Диагностика пищевода Барретта (ПБ) — чрезвычайно важная проблема, находящаяся на стыке онкологии и патологической анатомии. Это обусловлено, в первую очередь, тем, что ПБ является факультативным предраком с высокой (2030%) частотой малигнизации, и до 80-90% случаев аденокарциномы дисталыюго отдела пищевода развивается на фоне ПБ (Alcedo J. et al, 2009, Bhat S. et al., 2011, Desai Т.К. et al., 2012, Jung K.W. et al., 2011). Риск аденокарциномы пищевода (АКП) у больных с ПБ превышает таковой по популяции в 30 раз и, в среднем, в течение жизни у пациентов с ПБ составляет 10% (Hvid-Jensen F. et al., 2011, Solaymany-Dodaran M. et al., 2005). Необходимо также отметить, что 5-летняя выживаемость больных с аденокарциномой пищевода на фоне ПБ остается крайне низкой (Чиссов с соавт., 2012, Sharma P. et al., 2005, Solaymany-Dodaran M. et al., 2013).
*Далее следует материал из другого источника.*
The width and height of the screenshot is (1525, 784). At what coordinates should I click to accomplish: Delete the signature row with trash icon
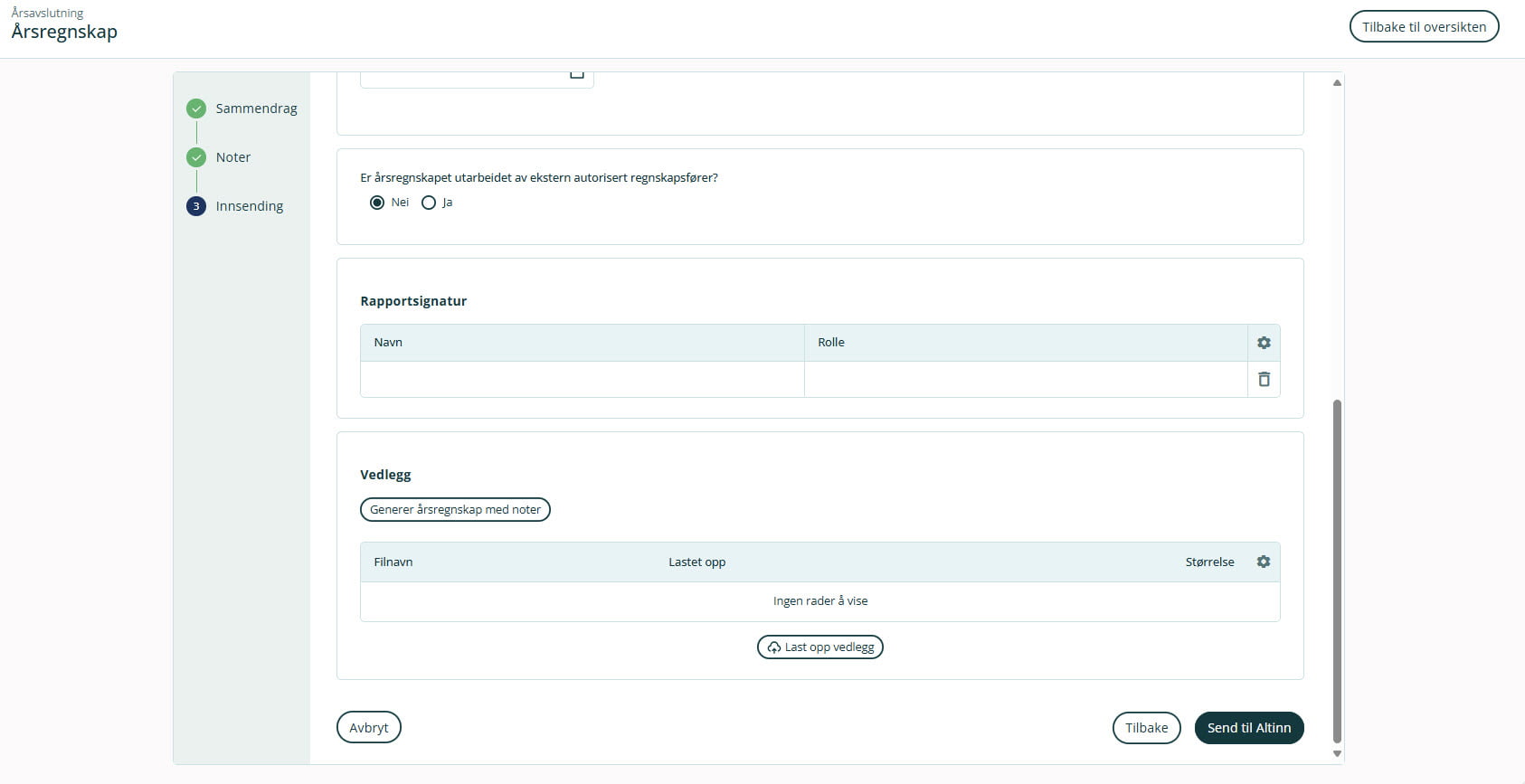[1264, 380]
ПБ можно отнести к относительно часто встречающимся заболеваниям, так как он является осложнением широко распространенной гастроэзофагеальной рефлюксной болезни (ГЭРБ). Согласно многочисленным мультицентрическим исследованиям, проводимым в разных странах, количество пациентов с симптомами ГЭРБ составляет в Европе 60%, в США-20%, в России 7-12% (Кайбышев В.О. с соавт., 2011, Katz P. et al., 2013, Schwarz S. et al., 2013). Частота же выявления ПБ, по данным ряда публикаций, составляет 2,4% -4% в среднем по популяции (Johansson J. et al. 2005, Peery A.F. et al., 2012). Но выявление аденокарциномы пищевода y больных, не наблюдавшихся ранее по поводу ПБ, свидетельствует о том, что значительное количество случаев ПБ остается не диагностированным (Conio M. et al., 2001, Crane S.J. et al., 2007).

Эндоскопическое исследование является ключевым при постановке диагноза nB(Curvers W.L. et al., 2010). Тогда как остальные методы (рентгеновский, сцинтиграфия) могут лишь предположить этот диагноз, эндоскопический метод может с высокой степенью вероятности установить его (окончательный диагноз пищевода Барретта устанавливается при морфологическом исследовании биоптата, Давыдов с соавт., 2003, ASGE Standards of Practice Committee, 2012). В последнее время в диагностике и скрининге ПБ все чаще используются современные эндоскопические технологии: аутофлюоресцентная эндоскопическая диагностика, увеличительная и узкоспектральная эндоскопия (Genta R.M. et al., 2006, Shahid M.W. et al., 2010).

Но наиболее перспективным в плане диагностики и оценки этапов неопластической прогрессии ПБ представляется методика конфокальной лазерной эндомикроскопии (Kantsevoy S.V. et al., 2009, Keisslich R. et al„ 2008, Wang T.D. et al.

2005). По результатам нового метода осуществлялись первые попытки классификации типов патологии (Goetz М. et al., 2006, Keisslich R. et al., 2008).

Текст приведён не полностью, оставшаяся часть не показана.